What Nigeria’s Tax Act 2025 Means for the Gaming Industry’s Bottom Line
Quick Read
The Tax Act 2025, signed by President Bola Ahmed Tinubu on 26 June 2025 and effective from 1 January 2026, settles how value-added tax applies to bets while confirming that operator profits remain fully taxable.
Nigeria’s gaming operators began 2026 under a tax regime that finally answers questions they had been asking for years — and raises a few new ones. The Tax Act 2025, signed by President Bola Ahmed Tinubu on 26 June 2025 and effective from 1 January 2026, settles how value-added tax applies to bets while confirming that operator profits remain fully taxable. For a sector projected to grow from roughly $2 billion to $5 billion in annual contribution by 2027, the fine print matters.
VAT clarity, but corporate tax stays
The headline relief is procedural. Under Section 185(m), the Act exempts money, stakes or securities from VAT, and defines a “stake” as the amount wagered on a game — making clear that player wagers themselves are not taxed. That removes an ambiguity that had left operators unsure whether the standard 7.5% VAT applied to turnover passing between players and the platform.
Corporate liability is a different story. Section 62 specifies that income from lottery and gaming businesses is subject to corporate income tax, while allowing deductions for winnings paid out and levies paid to regulators. In practice, operators are taxed on actual profit rather than gross flow, but a regional comparison shows the rate is not trivial. An EY analysis of West African gaming tax puts Nigeria’s corporate income tax on operators at up to 30%, against Ghana’s 20% tax on gross gaming revenue — a gap that shapes where regional operators choose to base their licensed entities.
The state layer no one can ignore
Federal clarity does not erase state-level obligations, and this is where compliance costs climb. In a February 2026 notice covered by Yogonet, the Lagos State Lotteries and Gaming Authority introduced a 5% withholding tax on the net winnings of online bettors, deducted from payouts on all Lagos-licensed platforms — a move made independently of the still-unresolved federal picture.

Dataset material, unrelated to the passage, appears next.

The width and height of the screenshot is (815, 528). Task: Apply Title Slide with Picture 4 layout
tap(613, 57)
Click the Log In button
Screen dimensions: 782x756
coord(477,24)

The structural problem is jurisdictional. Nigeria’s regulatory landscape is complex due to dual oversight from federal and state authorities, raising concerns about double taxation and compliance challenges for operators. A single operator serving customers across several states can face different withholding rules, filing schedules, and licensing terms in each — a back-office burden that scales badly without automation.
Why this becomes a technology problem
Every new deduction point is, ultimately, a systems requirement. Nigeria has leaned hard into automated collection: the Federal Inland Revenue Service’s TaxProMax platform and the Sentinel National Payment Gateway are built to capture tax at the transaction point and remit it in near real time. For operators, that means accounting, payout, and reporting systems must reconcile federal corporate tax, state withholding, and player-facing deductions simultaneously and without error. A reconciliation error is no longer a back-office inconvenience but a remittance gap a regulator can see in close to real time.
This is the layer where operator infrastructure earns its keep. Turnkey and white-label providers compete partly on how cleanly their back-office tools handle multi-jurisdiction tax logic, automated reporting, and integration with regulator gateways — the difference between a compliant payout and a flagged one. A platform such as the Agreegain platform sits in this category of operator-facing software, where the practical test is whether the system can apply the right deduction to the right transaction in the right state, every time.
The cost of getting it wrong is concrete. Operators that cannot reconcile real-time remittance risk penalties and licence friction; those that can treat compliance as a feature rather than a fire drill.
A market too large to leave informal
The stakes are set by scale. Industry and regulatory estimates put the number of Nigerians who bet regularly in the tens of millions. PM News, in its reporting on the sector’s legal limbo, noted projections placing the online gambling market at over $3.63 billion. A formal tax framework is the government’s attempt to convert that activity into reliable revenue rather than leakage to unregulated platforms.
Whether the dual federal-state model encourages or deters operators will depend on execution. The Act has removed one source of uncertainty around VAT; it has not removed the operational complexity of serving a federated market. For operators, 2026 is less about whether they are taxed and more about whether their systems can keep pace with how they are taxed — a quieter contest that will separate the platforms built for compliance from those retrofitting it after the fact.